Exercise prompt:
Word for word, return each entry that follows, with every image removed.

-- -- --

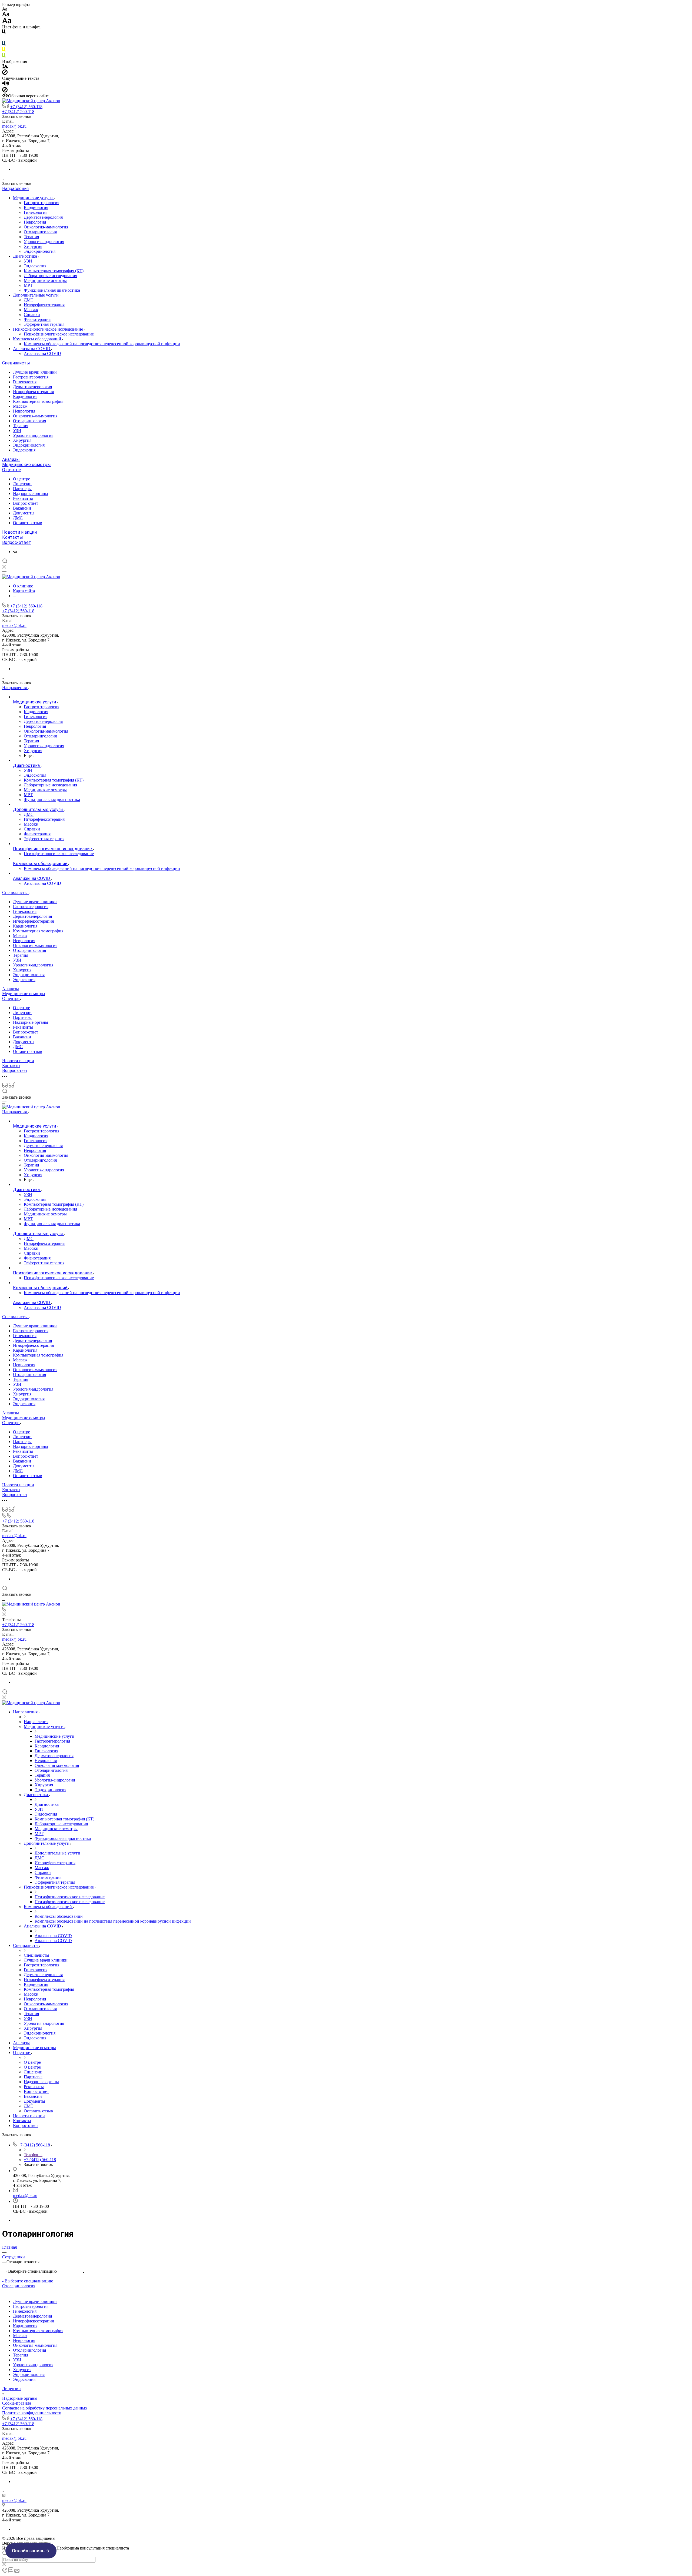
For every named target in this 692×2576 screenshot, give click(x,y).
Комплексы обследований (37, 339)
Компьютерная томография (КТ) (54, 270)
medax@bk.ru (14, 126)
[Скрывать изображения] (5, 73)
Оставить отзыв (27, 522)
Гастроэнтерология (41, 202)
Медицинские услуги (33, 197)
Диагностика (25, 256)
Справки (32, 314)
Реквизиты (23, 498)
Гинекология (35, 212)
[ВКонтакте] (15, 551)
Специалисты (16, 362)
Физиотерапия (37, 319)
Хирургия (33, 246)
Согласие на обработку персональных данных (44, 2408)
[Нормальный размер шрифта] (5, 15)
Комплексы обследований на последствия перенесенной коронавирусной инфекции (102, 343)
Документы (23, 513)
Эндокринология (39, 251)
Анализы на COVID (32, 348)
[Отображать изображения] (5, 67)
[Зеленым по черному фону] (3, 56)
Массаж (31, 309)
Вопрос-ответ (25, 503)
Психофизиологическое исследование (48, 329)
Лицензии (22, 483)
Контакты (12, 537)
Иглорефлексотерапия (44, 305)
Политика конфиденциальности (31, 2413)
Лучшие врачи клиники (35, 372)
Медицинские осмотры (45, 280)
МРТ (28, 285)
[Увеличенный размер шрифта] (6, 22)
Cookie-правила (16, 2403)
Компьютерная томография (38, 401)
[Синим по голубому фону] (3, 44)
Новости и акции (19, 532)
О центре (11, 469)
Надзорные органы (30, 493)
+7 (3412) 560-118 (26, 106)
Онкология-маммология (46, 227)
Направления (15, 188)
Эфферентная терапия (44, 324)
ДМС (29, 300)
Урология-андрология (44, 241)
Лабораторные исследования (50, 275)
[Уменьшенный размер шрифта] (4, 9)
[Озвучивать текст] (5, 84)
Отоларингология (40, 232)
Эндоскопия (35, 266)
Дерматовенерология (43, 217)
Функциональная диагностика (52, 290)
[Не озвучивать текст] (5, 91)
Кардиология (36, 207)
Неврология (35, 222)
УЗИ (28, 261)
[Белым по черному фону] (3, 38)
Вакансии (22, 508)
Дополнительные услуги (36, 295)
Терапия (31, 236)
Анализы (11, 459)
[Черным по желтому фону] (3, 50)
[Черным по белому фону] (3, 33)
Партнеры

-- -- --

Reply to the exercise:
For every named target in this 692×2576 screenshot, give click(x,y).
Комплексы обследований (37, 339)
Компьютерная томография (КТ) (54, 270)
medax@bk.ru (14, 126)
[Скрывать изображения] (5, 73)
Оставить отзыв (27, 522)
Гастроэнтерология (41, 202)
Медицинские услуги (33, 197)
Диагностика (25, 256)
Справки (32, 314)
Реквизиты (23, 498)
Гинекология (35, 212)
[ВКонтакте] (15, 551)
Специалисты (16, 362)
Физиотерапия (37, 319)
Хирургия (33, 246)
Согласие на обработку персональных данных (44, 2408)
[Нормальный размер шрифта] (5, 15)
Комплексы обследований на последствия перенесенной коронавирусной инфекции (102, 343)
Документы (23, 513)
Эндокринология (39, 251)
Анализы на COVID (32, 348)
[Отображать изображения] (5, 67)
[Зеленым по черному фону] (3, 56)
Массаж (31, 309)
Вопрос-ответ (25, 503)
Психофизиологическое исследование (48, 329)
Лицензии (22, 483)
Контакты (12, 537)
Иглорефлексотерапия (44, 305)
Политика конфиденциальности (31, 2413)
Лучшие врачи клиники (35, 372)
Медицинские осмотры (45, 280)
МРТ (28, 285)
[Увеличенный размер шрифта] (6, 22)
Cookie-правила (16, 2403)
Компьютерная томография (38, 401)
[Синим по голубому фону] (3, 44)
Новости и акции (19, 532)
О центре (11, 469)
Надзорные органы (30, 493)
+7 (3412) 560-118 (26, 106)
Онкология-маммология (46, 227)
Направления (15, 188)
Эфферентная терапия (44, 324)
ДМС (29, 300)
Урология-андрология (44, 241)
Лабораторные исследования (50, 275)
[Уменьшенный размер шрифта] (4, 9)
[Озвучивать текст] (5, 84)
Отоларингология (40, 232)
Эндоскопия (35, 266)
Дерматовенерология (43, 217)
Функциональная диагностика (52, 290)
[Не озвучивать текст] (5, 91)
Кардиология (36, 207)
Неврология (35, 222)
УЗИ (28, 261)
[Белым по черному фону] (3, 38)
Вакансии (22, 508)
Дополнительные услуги (36, 295)
Терапия (31, 236)
Анализы (11, 459)
[Черным по желтому фону] (3, 50)
[Черным по белому фону] (3, 33)
Партнеры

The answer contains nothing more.